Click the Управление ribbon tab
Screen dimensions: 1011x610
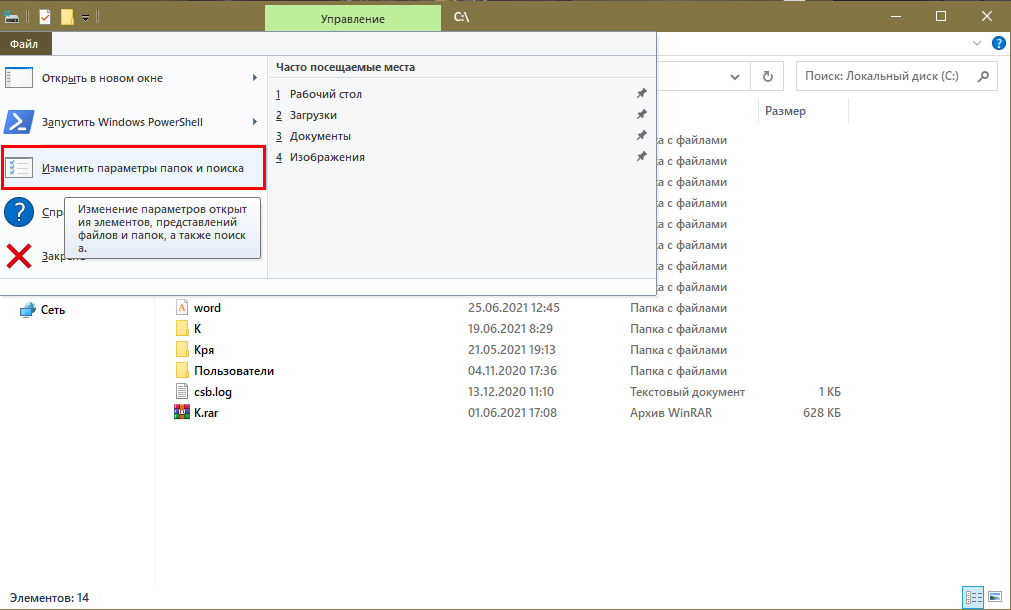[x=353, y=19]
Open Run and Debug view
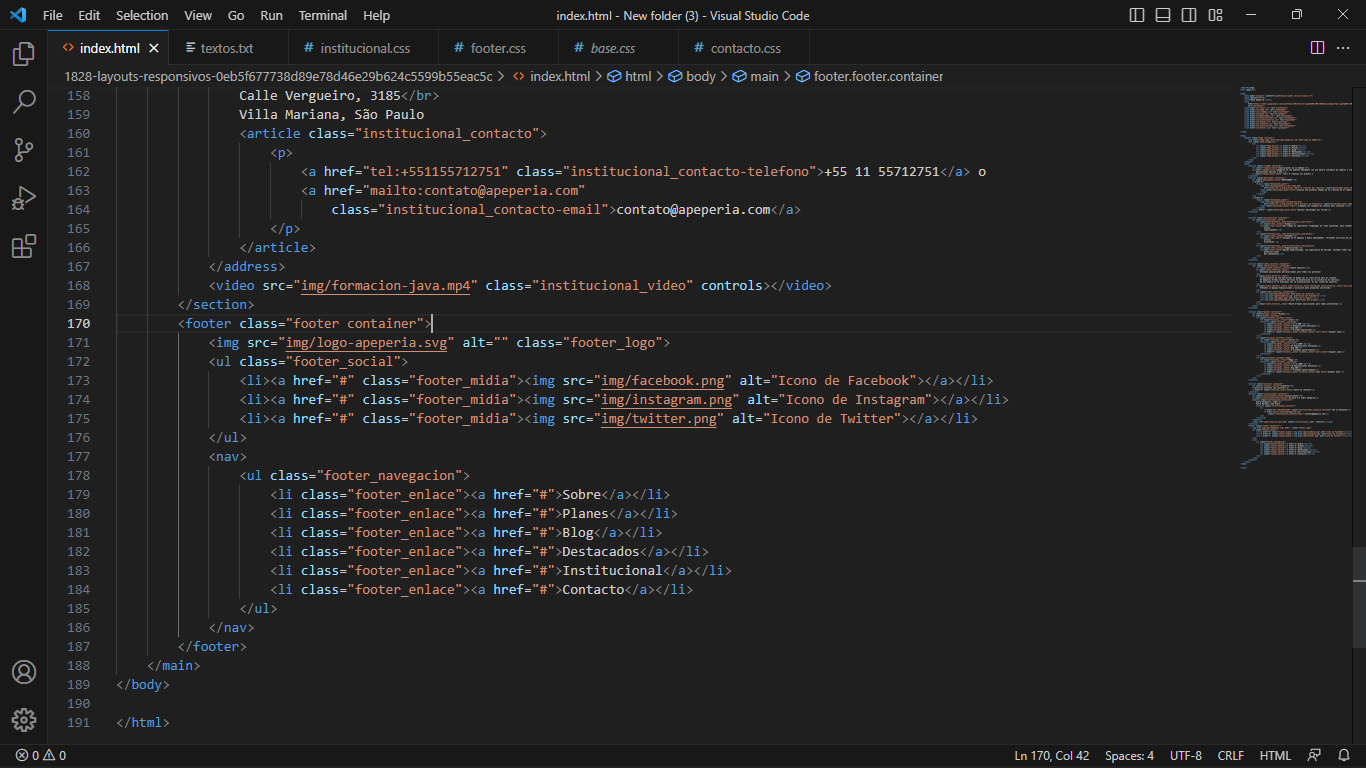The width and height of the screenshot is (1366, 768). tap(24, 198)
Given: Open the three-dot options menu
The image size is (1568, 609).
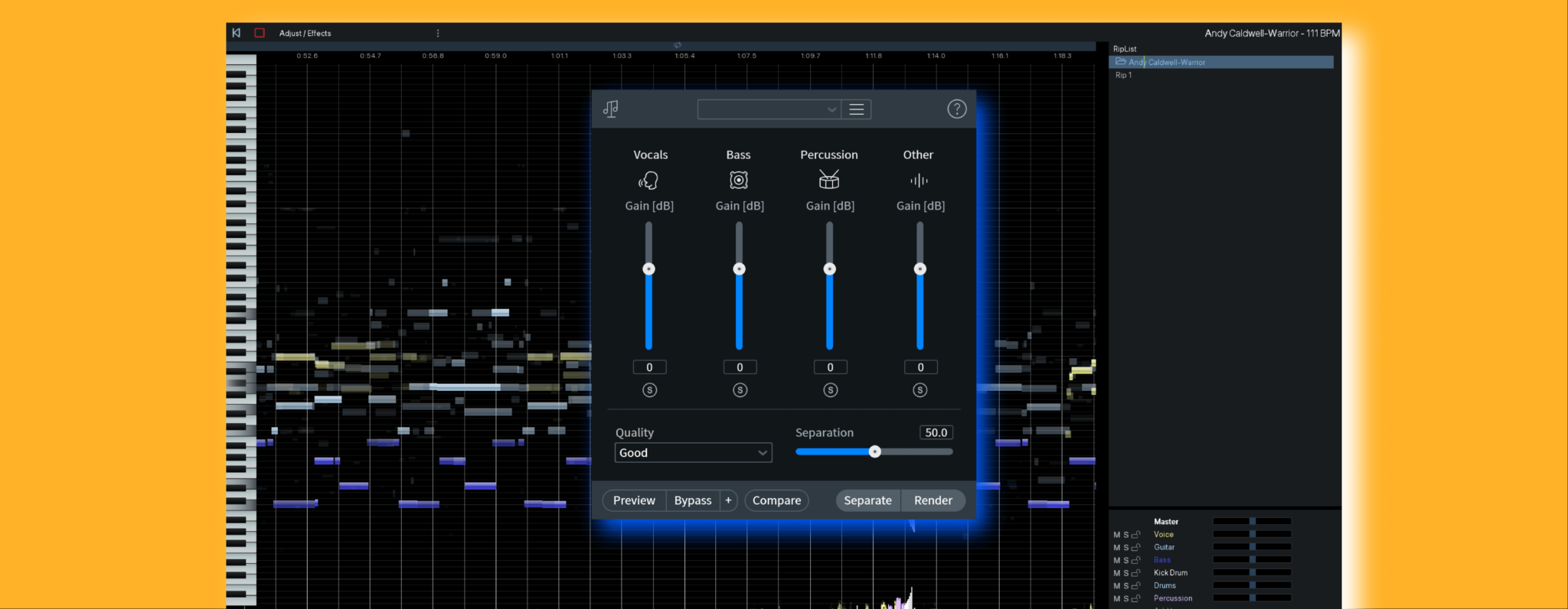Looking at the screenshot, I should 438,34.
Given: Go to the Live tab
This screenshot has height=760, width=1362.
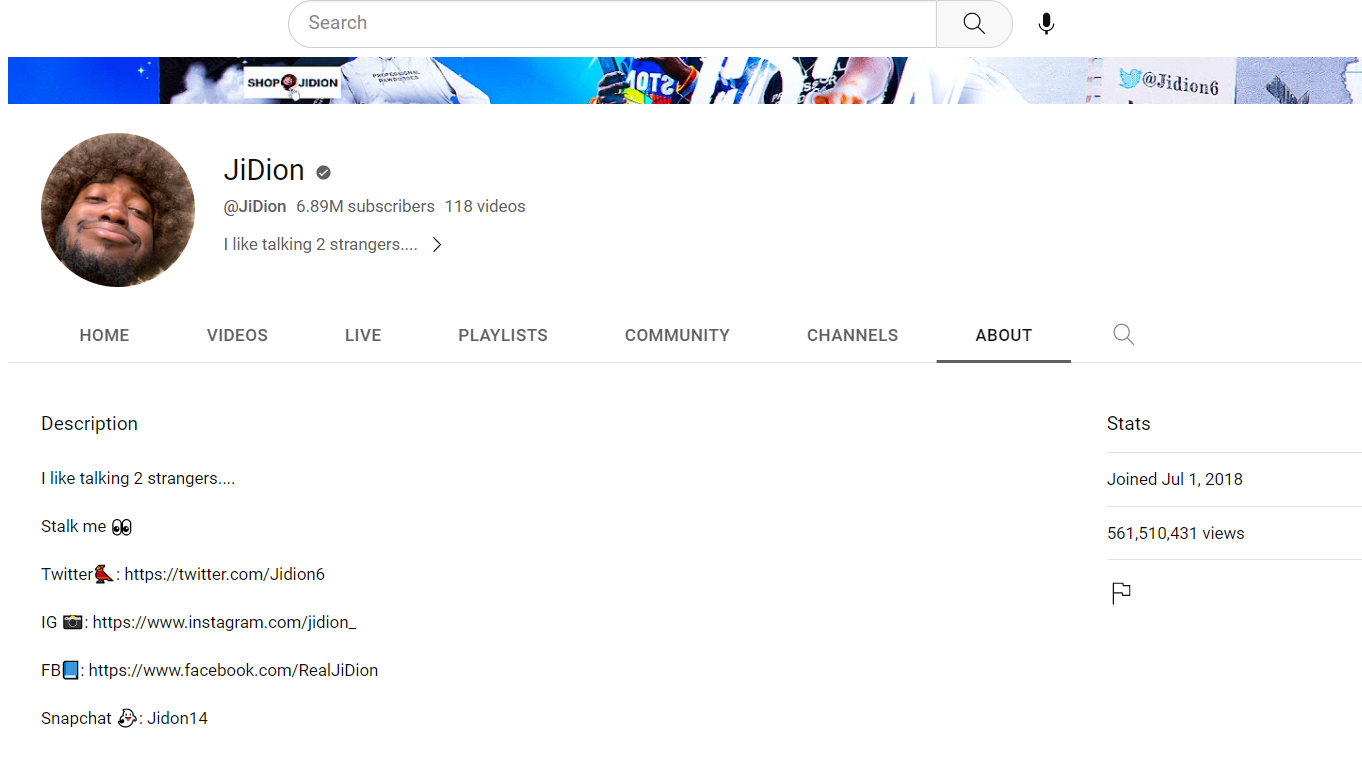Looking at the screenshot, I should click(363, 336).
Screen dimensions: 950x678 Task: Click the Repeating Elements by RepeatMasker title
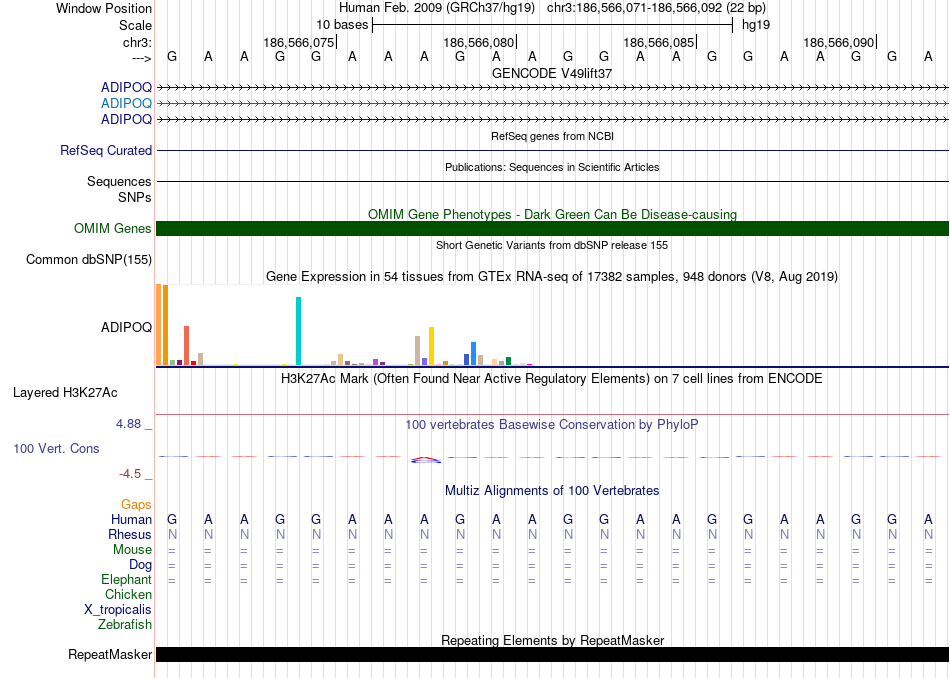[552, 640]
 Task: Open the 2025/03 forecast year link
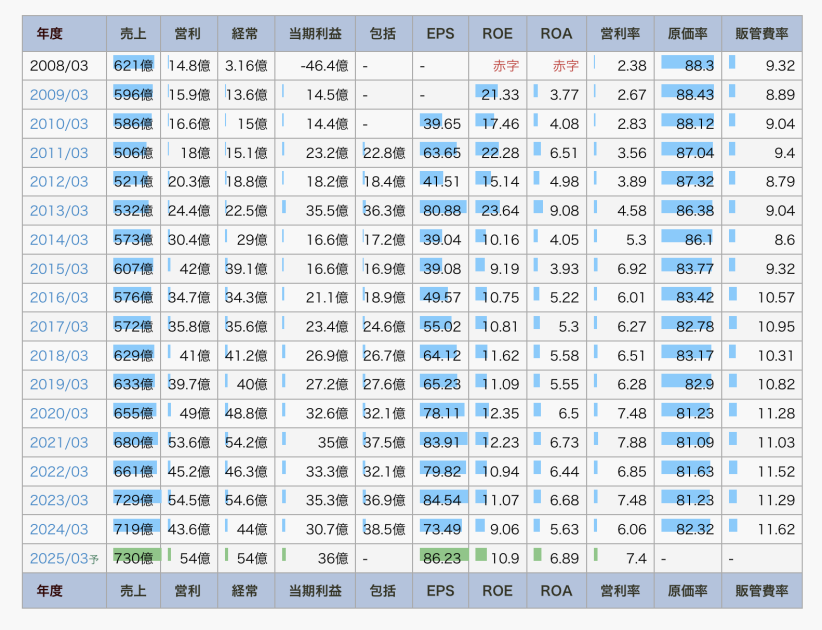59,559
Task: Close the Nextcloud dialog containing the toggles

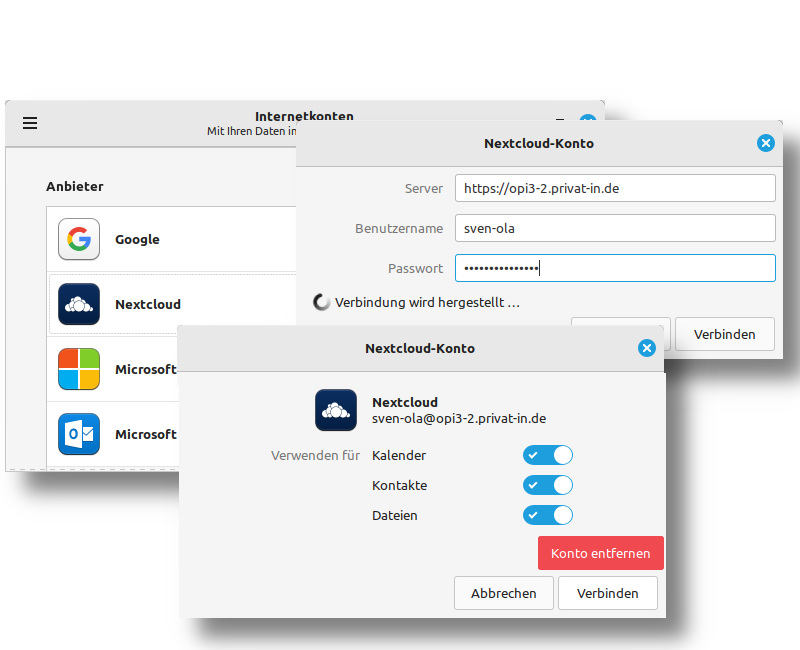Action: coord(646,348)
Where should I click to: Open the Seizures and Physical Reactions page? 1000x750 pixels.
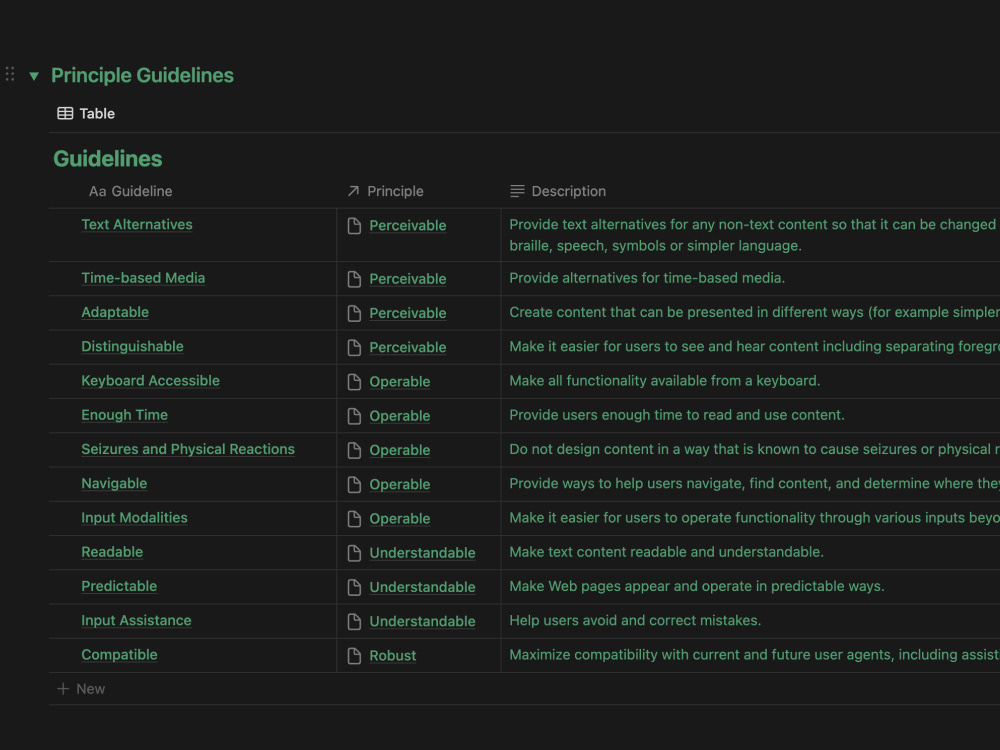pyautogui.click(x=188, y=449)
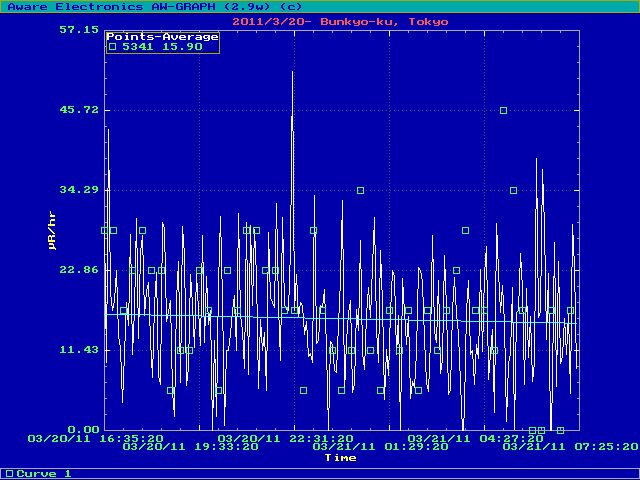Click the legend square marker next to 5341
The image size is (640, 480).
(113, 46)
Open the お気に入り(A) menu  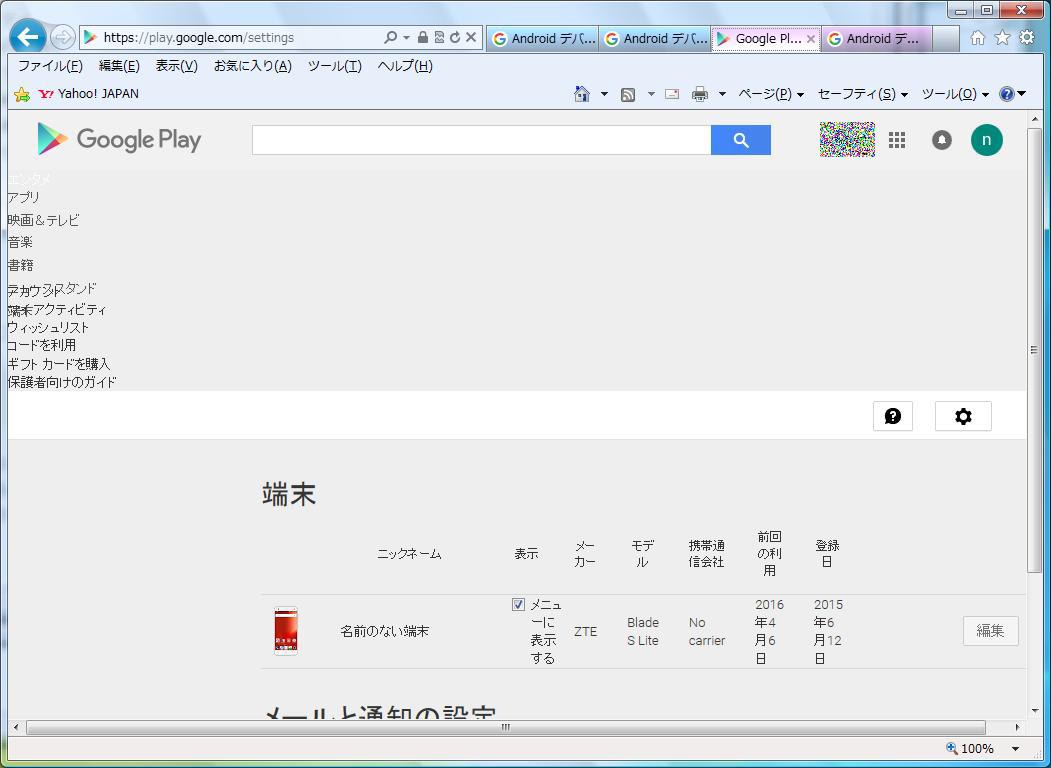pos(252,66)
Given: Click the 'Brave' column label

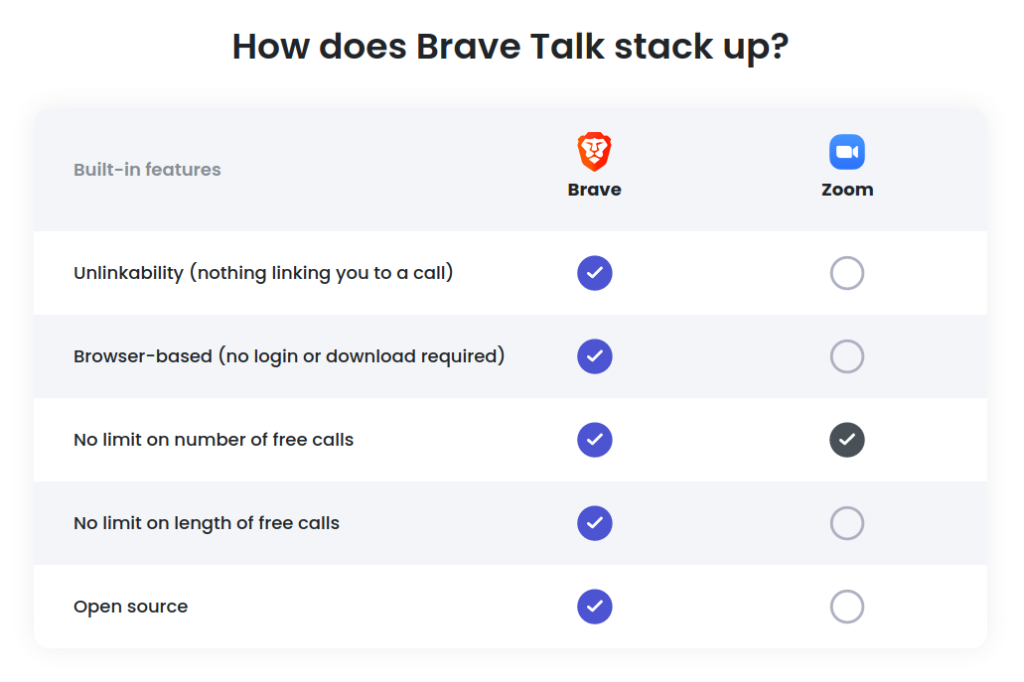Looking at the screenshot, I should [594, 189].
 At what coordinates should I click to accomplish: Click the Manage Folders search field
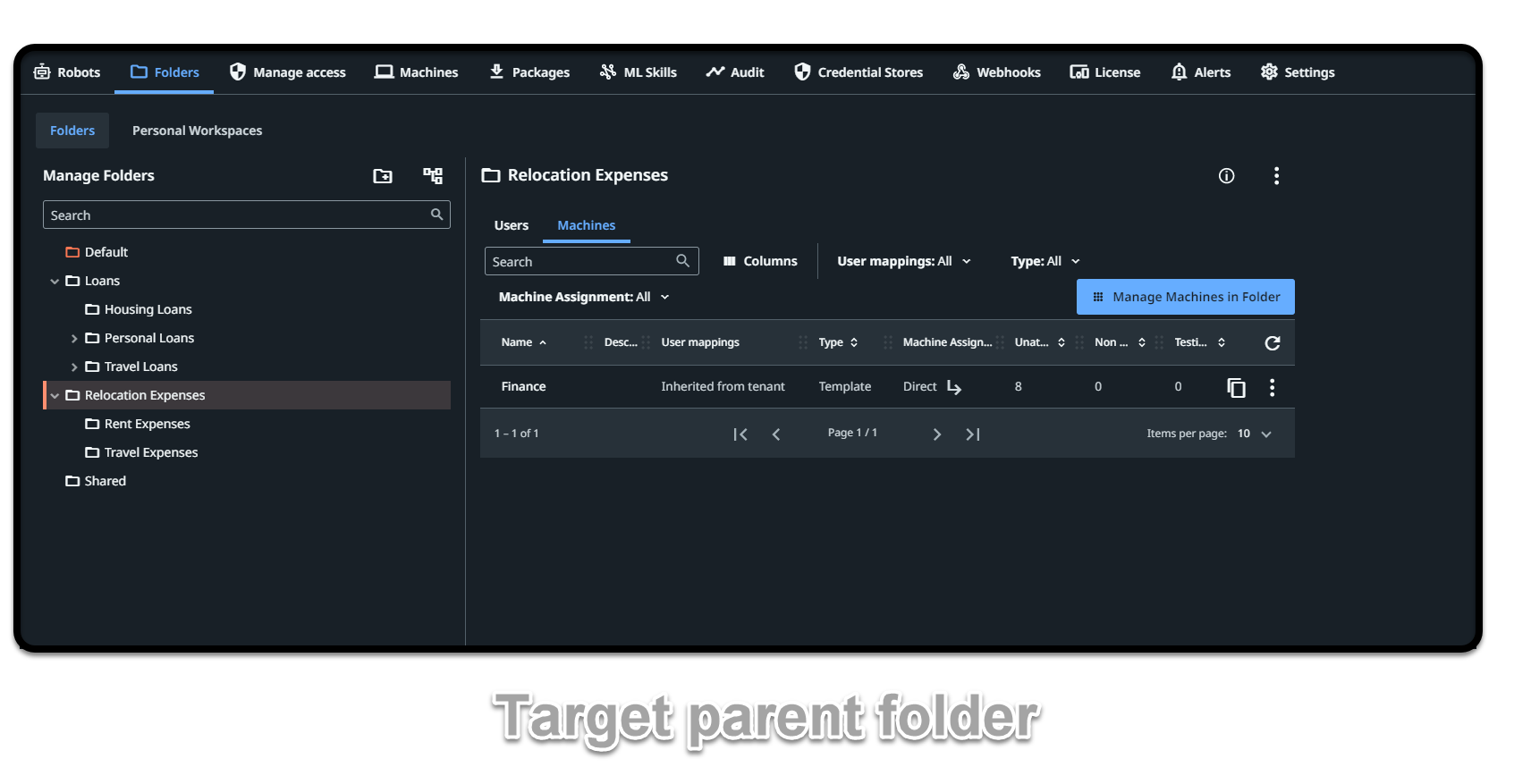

» Stated goal
Copy the records from the line with "Open Run and Debug view" up to and including the line with "Action: coord(646,348)", and leave the pictures out.

» Response to this task
Open Run and Debug view
The width and height of the screenshot is (1366, 768). tap(24, 198)
Given: Open the three-dot options menu
The image size is (1568, 609).
Looking at the screenshot, I should 438,34.
Given: Go to the Live tab
This screenshot has height=760, width=1362.
Looking at the screenshot, I should click(363, 336).
Screen dimensions: 950x678 Task: Click the Repeating Elements by RepeatMasker title
[552, 640]
 Task: Open the 2025/03 forecast year link
59,559
Task: Close the Nextcloud dialog containing the toggles

Action: coord(646,348)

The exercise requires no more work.